Nuclear Magnetic Resonance in High Magnetic Field: Application to Condensed Matter Physics

TL;DR

This review discusses how high magnetic field nuclear magnetic resonance (NMR) techniques enable the exploration of new quantum states in condensed matter physics, revealing insights into various quantum phase transitions and exotic superconducting states.

Contribution

It highlights the application of high-field NMR in studying quantum states and phase transitions in condensed matter, emphasizing recent experimental advancements and specific phenomena.

Findings

NMR reveals quantum spin states and phase transitions in high magnetic fields.

Identification of field-induced charge density waves in high-$T_c$ superconductors.

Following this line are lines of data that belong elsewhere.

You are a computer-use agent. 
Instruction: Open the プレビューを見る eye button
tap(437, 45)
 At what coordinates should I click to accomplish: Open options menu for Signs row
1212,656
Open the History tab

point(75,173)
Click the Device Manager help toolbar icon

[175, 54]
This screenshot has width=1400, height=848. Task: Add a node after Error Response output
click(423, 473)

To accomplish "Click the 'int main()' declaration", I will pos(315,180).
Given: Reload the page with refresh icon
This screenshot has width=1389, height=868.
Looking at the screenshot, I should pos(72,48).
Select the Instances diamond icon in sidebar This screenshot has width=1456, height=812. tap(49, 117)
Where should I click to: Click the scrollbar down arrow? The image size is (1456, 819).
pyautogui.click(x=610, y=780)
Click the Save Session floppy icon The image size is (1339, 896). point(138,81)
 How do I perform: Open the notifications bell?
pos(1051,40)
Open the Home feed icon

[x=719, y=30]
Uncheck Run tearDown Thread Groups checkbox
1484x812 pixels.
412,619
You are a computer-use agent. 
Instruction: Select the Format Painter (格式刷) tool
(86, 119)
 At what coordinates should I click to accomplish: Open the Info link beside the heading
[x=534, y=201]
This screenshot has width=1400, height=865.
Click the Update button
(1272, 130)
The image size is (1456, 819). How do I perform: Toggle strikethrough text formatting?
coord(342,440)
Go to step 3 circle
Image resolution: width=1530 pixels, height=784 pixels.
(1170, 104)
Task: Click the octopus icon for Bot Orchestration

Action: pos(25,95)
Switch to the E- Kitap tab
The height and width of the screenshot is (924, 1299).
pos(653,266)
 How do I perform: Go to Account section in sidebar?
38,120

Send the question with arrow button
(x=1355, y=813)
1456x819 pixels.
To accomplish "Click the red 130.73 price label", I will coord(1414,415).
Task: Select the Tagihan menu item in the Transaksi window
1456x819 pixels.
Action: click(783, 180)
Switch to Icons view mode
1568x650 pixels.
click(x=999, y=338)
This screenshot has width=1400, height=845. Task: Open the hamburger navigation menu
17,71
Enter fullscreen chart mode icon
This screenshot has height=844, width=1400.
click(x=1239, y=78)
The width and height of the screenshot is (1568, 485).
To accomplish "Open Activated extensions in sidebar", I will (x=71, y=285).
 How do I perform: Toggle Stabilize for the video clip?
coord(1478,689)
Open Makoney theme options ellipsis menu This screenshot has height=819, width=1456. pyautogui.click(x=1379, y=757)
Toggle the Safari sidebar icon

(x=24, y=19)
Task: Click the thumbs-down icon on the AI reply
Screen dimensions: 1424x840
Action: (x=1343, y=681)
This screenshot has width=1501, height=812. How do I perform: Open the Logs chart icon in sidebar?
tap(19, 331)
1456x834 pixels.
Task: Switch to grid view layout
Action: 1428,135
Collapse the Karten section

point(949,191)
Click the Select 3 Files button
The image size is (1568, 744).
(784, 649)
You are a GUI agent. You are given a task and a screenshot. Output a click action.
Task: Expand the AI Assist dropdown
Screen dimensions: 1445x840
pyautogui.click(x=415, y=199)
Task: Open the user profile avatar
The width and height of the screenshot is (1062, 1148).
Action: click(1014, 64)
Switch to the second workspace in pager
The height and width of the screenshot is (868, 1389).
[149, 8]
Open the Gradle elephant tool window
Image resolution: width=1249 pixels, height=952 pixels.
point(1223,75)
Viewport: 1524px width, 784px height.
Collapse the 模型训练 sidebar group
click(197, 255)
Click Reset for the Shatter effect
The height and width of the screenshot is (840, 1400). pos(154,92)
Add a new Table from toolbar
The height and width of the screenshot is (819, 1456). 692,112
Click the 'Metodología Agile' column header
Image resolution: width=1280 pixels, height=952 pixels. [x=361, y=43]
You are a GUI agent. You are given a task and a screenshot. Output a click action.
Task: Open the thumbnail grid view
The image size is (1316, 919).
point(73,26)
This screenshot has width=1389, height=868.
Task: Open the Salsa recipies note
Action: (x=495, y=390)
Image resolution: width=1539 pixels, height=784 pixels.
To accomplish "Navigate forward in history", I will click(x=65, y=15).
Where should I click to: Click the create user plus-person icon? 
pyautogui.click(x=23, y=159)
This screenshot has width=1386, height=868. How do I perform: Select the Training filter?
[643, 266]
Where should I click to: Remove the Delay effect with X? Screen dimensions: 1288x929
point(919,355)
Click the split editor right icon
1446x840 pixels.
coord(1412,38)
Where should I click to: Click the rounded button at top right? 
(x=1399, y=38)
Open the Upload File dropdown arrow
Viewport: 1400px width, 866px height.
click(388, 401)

Observation of exotic superconducting states like FFLO and field-induced superconductivity.

Abstract

In this review, we describe the potentialities offered by the nuclear magnetic resonance (NMR) technique to explore at a microscopic level new quantum states of condensed matter induced by high magnetic fields. We focus on experiments realised in resistive (up to 34~T) or hybrid (up to 45~T) magnets, which open a large access to these quantum phase transitions. After an introduction on NMR observable, we consider several topics: quantum spin systems (spin-Peierls transition, spin ladders, spin nematic phases, magnetisation plateaus and Bose-Einstein condensation of triplet excitations), the field-induced charge density wave (CDW) in high $T_c$~superconductors, and exotic superconductivity including the Fulde-Ferrel-Larkin-Ovchinnikov superconducting state and the field-induced superconductivity due to the Jaccarino-Peter mechanism.